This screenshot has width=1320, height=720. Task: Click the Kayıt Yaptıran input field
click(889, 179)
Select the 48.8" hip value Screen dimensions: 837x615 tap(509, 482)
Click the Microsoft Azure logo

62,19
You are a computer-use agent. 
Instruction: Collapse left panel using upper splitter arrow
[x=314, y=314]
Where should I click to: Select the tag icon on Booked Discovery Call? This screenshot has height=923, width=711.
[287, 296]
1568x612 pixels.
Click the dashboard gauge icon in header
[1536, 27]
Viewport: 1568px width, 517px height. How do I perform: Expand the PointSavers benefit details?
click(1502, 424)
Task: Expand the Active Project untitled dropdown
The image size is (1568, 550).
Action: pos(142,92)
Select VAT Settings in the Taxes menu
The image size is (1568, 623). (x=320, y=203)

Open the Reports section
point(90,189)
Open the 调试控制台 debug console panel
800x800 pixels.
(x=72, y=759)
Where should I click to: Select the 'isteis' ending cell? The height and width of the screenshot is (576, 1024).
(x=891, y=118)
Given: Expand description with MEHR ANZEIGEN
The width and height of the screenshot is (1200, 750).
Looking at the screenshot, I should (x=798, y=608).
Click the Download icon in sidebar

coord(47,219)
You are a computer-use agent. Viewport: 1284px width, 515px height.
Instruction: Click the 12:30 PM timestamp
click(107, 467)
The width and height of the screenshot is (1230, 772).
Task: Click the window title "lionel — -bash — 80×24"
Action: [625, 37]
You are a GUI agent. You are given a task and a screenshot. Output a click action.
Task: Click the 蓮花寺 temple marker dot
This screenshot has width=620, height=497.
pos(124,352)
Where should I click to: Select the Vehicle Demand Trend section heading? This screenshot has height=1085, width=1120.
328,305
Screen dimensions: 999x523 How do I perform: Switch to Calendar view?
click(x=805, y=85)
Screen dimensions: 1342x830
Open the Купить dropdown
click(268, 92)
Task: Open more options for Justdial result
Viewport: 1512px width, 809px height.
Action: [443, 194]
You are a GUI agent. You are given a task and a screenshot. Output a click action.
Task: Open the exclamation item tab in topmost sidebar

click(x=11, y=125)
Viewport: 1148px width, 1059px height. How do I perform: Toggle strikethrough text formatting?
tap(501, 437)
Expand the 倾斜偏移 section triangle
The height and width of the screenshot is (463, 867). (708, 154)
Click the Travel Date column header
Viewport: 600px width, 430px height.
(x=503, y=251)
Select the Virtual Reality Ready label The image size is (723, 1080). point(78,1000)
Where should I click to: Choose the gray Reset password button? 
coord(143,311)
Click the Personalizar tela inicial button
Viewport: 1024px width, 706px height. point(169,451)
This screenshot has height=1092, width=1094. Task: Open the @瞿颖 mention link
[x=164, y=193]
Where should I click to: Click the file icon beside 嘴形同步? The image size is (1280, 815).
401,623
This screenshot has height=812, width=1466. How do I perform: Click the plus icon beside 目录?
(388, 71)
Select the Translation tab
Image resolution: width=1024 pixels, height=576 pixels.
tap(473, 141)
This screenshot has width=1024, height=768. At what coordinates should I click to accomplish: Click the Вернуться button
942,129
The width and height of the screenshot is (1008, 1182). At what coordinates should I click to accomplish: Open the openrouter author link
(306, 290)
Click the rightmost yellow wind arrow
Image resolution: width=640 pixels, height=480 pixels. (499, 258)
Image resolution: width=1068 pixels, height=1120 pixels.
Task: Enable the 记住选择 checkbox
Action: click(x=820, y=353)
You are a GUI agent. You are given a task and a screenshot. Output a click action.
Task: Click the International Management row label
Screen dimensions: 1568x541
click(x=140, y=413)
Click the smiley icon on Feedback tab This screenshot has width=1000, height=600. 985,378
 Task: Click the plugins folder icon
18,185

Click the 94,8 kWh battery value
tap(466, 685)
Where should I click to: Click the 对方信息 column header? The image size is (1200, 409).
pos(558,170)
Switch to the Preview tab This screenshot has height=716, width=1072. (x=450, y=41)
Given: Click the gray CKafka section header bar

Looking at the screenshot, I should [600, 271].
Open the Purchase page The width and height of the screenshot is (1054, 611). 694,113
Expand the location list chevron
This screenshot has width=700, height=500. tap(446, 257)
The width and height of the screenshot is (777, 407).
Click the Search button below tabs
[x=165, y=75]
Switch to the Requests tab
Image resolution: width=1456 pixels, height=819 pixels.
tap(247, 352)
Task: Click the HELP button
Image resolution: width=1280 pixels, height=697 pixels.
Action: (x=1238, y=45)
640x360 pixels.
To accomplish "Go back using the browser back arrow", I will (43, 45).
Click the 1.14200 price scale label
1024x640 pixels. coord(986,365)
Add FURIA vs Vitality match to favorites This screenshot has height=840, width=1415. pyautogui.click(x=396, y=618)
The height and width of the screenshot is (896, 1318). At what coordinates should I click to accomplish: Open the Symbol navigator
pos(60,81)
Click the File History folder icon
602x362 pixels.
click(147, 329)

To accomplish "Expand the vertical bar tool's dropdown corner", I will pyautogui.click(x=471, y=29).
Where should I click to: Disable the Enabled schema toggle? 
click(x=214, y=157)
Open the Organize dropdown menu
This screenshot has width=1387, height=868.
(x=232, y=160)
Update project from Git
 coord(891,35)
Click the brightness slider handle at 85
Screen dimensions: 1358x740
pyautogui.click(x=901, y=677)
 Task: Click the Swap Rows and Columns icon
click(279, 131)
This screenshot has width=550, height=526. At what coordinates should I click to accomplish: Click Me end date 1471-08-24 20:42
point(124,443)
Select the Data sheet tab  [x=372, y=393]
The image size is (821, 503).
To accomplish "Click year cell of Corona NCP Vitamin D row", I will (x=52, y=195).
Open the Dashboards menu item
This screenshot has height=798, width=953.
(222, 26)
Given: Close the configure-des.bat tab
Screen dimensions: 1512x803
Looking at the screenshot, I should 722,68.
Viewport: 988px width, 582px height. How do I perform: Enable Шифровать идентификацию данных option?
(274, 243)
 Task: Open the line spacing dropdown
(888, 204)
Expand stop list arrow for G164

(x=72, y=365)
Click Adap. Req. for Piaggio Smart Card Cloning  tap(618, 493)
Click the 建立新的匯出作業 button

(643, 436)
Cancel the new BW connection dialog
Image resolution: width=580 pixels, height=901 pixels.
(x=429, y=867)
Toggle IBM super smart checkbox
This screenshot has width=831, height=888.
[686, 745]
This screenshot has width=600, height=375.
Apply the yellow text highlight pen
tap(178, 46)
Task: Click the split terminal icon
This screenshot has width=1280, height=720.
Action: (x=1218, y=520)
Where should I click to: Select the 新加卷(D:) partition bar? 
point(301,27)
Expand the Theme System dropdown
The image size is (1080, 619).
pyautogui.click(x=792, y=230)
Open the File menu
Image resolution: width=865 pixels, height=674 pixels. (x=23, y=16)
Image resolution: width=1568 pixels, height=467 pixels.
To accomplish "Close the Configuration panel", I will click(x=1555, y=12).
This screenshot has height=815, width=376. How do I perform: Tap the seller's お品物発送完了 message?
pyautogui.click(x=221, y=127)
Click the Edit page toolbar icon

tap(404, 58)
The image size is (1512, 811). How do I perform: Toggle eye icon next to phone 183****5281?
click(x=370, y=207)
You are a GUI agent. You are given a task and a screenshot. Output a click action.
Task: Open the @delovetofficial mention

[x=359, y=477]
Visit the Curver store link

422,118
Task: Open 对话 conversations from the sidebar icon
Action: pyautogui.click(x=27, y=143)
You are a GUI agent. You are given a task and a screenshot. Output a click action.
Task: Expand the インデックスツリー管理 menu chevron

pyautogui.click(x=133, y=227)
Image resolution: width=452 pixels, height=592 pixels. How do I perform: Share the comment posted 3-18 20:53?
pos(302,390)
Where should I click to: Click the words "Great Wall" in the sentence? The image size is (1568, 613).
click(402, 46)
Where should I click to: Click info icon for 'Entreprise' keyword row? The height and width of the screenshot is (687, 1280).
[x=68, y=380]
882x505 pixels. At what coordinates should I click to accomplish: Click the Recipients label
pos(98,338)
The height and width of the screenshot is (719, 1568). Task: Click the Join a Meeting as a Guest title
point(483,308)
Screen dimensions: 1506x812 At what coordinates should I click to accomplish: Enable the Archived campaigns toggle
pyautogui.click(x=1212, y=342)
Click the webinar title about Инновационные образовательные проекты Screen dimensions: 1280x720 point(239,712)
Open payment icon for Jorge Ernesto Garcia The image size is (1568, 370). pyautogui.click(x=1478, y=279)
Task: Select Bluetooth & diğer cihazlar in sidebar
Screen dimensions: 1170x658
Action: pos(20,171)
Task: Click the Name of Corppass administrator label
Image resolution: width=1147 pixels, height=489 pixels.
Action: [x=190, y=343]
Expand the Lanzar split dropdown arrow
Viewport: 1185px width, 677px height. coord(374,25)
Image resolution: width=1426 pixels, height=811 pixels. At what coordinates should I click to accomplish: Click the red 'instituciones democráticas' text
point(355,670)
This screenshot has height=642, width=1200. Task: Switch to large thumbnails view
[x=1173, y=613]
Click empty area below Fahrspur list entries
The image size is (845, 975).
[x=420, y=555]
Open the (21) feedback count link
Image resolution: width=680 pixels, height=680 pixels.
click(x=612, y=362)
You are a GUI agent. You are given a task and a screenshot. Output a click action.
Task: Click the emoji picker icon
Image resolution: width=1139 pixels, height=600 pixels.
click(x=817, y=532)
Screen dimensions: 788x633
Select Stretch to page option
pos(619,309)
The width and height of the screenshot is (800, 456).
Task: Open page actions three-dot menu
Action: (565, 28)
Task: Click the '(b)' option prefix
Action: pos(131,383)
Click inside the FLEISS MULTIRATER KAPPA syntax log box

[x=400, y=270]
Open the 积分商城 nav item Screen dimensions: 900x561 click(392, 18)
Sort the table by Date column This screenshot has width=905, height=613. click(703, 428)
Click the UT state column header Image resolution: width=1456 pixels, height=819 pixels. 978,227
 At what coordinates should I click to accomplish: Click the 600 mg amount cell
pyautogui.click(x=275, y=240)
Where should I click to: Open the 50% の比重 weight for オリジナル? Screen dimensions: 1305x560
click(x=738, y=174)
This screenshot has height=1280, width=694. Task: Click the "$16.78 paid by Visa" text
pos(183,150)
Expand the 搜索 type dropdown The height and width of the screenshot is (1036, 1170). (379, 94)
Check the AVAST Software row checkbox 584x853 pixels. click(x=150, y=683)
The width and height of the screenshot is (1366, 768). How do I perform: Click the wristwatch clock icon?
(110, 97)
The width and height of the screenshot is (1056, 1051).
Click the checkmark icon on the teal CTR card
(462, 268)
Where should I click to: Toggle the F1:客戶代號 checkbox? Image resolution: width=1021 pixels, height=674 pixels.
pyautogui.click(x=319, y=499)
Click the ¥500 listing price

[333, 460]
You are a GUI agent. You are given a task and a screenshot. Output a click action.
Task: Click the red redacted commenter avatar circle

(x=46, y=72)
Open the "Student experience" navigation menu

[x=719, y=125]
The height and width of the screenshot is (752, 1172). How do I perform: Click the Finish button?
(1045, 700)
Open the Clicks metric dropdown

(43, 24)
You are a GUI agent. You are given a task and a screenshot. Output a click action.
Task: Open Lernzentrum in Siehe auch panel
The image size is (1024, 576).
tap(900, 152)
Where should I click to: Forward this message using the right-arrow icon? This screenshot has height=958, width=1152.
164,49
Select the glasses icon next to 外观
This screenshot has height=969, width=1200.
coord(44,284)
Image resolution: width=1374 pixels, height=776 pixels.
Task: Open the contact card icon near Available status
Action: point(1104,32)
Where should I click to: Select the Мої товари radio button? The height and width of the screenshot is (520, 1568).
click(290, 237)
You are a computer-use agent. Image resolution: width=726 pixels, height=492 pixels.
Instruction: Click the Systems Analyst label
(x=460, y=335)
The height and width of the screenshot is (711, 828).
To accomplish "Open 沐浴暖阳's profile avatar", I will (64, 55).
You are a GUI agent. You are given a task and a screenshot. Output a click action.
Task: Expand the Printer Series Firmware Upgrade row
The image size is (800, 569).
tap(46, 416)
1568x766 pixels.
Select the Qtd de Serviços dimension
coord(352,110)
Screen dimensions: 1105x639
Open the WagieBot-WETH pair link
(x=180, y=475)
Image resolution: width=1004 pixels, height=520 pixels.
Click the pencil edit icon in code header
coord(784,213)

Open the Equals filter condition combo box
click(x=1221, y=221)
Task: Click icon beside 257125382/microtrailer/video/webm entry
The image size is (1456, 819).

———

# [Work instruction]
Within the data above, the span starting at the line containing "Where should I click to: Click the 对方信息" and ending at the line containing "Switch to the Preview" is to be retyped exactly, with no other lines.

# [Written answer]
Where should I click to: Click the 对方信息 column header? The image size is (1200, 409).
pos(558,170)
Switch to the Preview tab This screenshot has height=716, width=1072. (x=450, y=41)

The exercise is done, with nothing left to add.